Clearly, all DAI activities are directly coordinated by the US Embassy, a fact which negates the “private” nature of the organization.

The detention of a DAI employee is a very important step to impede destabilization and subversion inside Cuba. This episode also confirms that there has been no change of policy with the Obama Administration towards Cuba — the same tactics of espionage, infiltration and subversion are still being actively employed against one of Washington’s oldest adversaries.

A few thoughts:

There was a strange incident 20 November, when Huffington Post darling and Barack Obama’s on-line correspondent, Yoanni Sanchez and her husband Reinaldo Escobar were roughed up during a twitter and blog organized protest in Havana. The reporting on the incident was spotty (AP, with rather dubious sourcing claims Escobar was beaten by state security agents) and there are several unanswered questions about the protest in general.  Like, whether it really was a spontaneous event, or carefully orchestrated.  The protesters apparently all had computer equipment and cell phones that opponents to the present government in Cuba claim are not available in that country.
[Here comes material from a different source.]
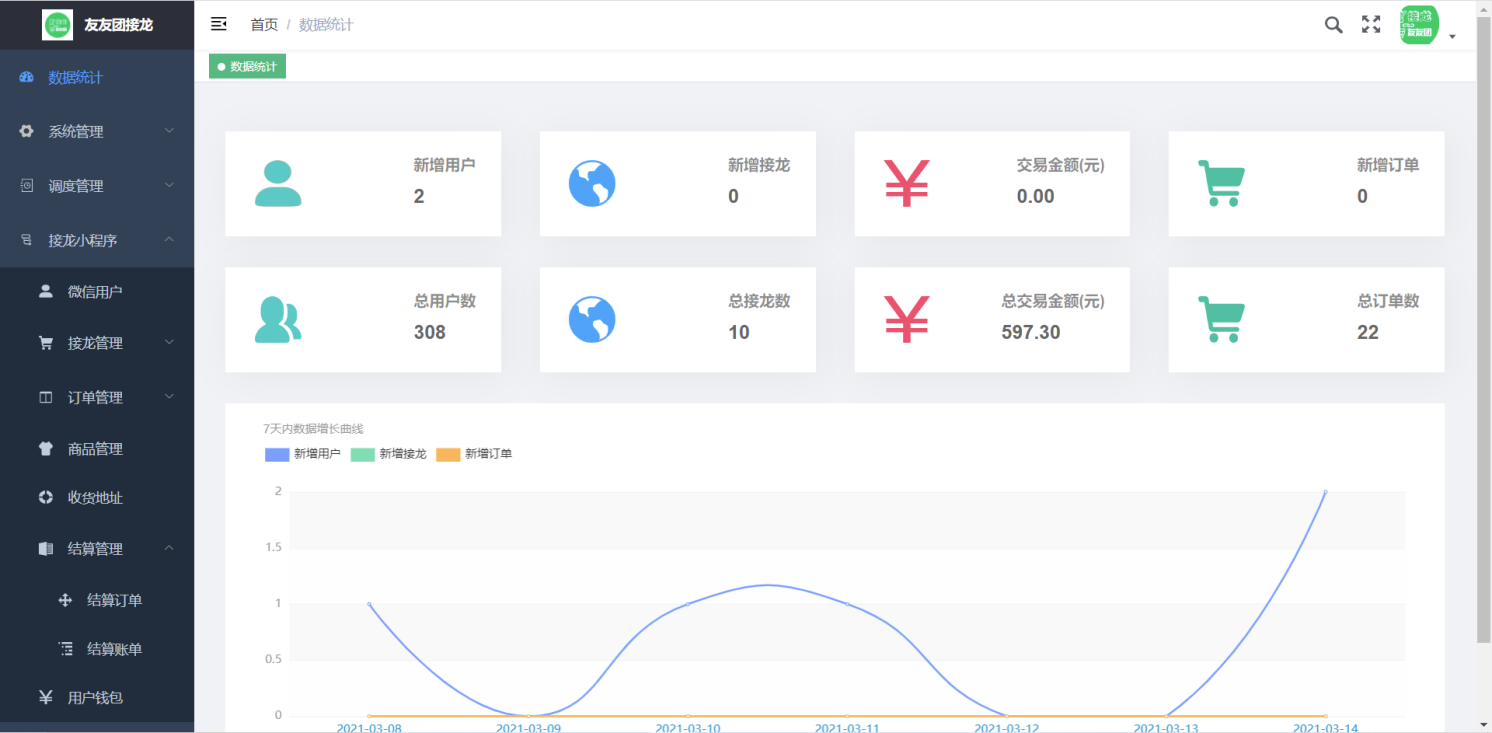
Task: Select the 收货地址 sidebar icon
Action: click(x=44, y=498)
Which leads to a second thought.  At the very least, the DAI employee was undercutting the burgeoning capitalist market in electronics within Cuba. Even here in quasi-capitalist Mexico, illegally importing foreign electronics for distribution is likely to get you detained and deported. Is this a case of destroying capitalism in order to save it, as well as espionage and subversion of a sovereign foreign country?
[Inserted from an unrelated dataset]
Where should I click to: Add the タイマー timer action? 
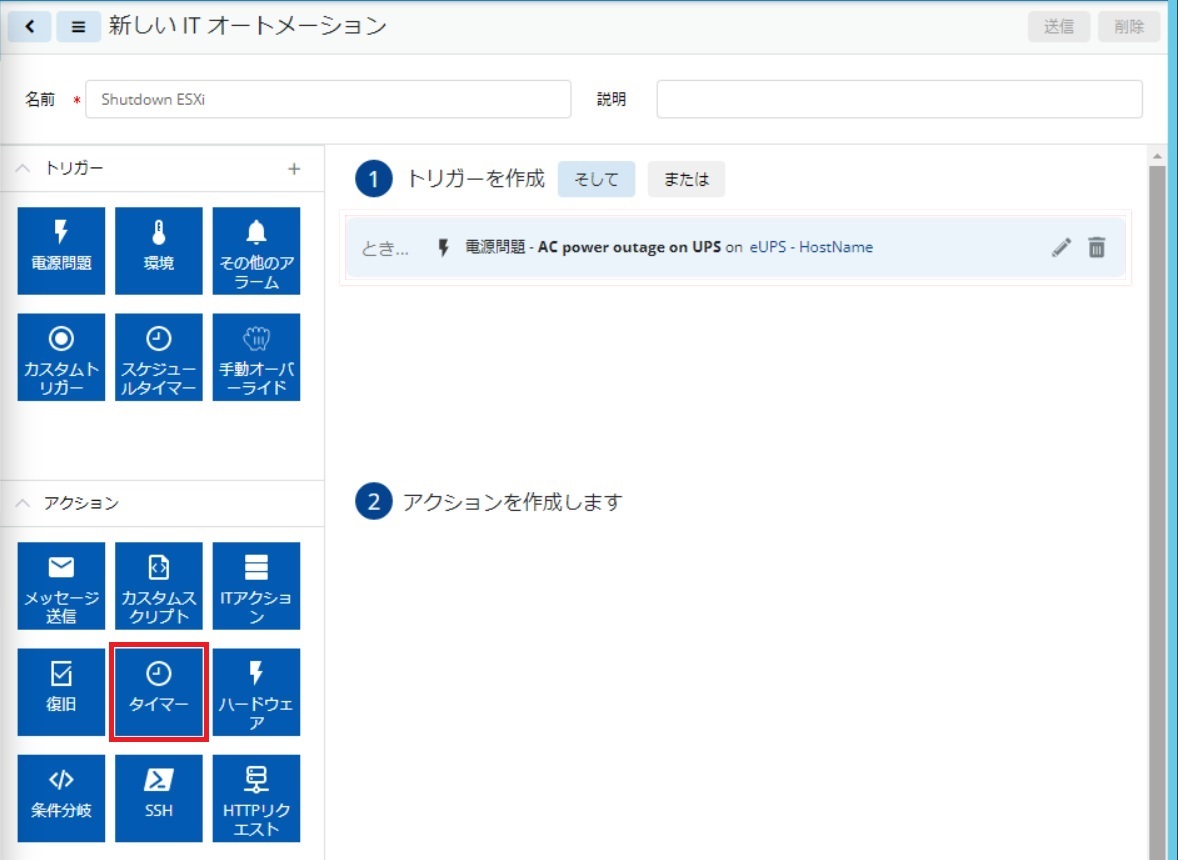tap(158, 692)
Third:  attention in the United States has been on revelations that Xe — the scumbags formerly known as “Blackwater” — were “contract employees” for the CIA.   Given the Obama Administration’s enthusiasm for such financial arrangements, and the recent rape of Honduran democracy, there is no reason to believe that the United States has changed its foreign policy towards the Americas in any substantial way, and — maybe — is even more bent on subversion than normal.  An unintended consequence is likely to be even greater skepticism towards U.S. government supported “assistance” than already exists.

Fourth:  given that subversion seems to be the United States goverment’s idea of supporting democracy, is it any wonder that Latinobarametro’s annual survey of Latin American political attitudes show such low support for the concept.   The highest support comes from those countries, like Uruguay, where the “subversives” are able to come to power through the ballot box, or those that have thrown USAID and similar programs out (Venezuela and Bolivia).

And with regard to Mexico:

In Mexico,  satisfaction with the way “democracy” functions  is below 40 percent (only Peruvians are less satisfied with democracy) .  At least, officially, the Agency for International Development — precisely because it has historically been a front for CIA subversion — has been kept out of Mexico, but the National Endowment for Democracy has actively supported political organizations here — several of the small ostensibly left-wing parties that backed Vicente Fox in the 2000 election, allowing him to argue he was centerist and not a candidate simply of a right-wing party. Fox’s administration was the only Mexican administration ever to break relations with Cuba, damage now being repaired, and which may lead to better intelligence cooperation between the two countries, both under threat of U.S. subversion.

DAI already has a presence in Mexico.  According to the corporate website, they are involved in export promotion in Bolivia, Ecuador, El Salvador, Haiti, and Mexico.  “Export promotion” sounds innocuous enough, unless it involves (and there’s no reason not to make the assumption) it means forcing countries like Bolivia and Mexico to sell their natural resources to United States interests at less than a fair price.  Or, given the CIA’s history in Central America during the Reagan Administration, maybe those “exports” are of the illegal agricultural variety.  What else they’re up to down this way (besides importing unlicensed electronics) is probably a state secret.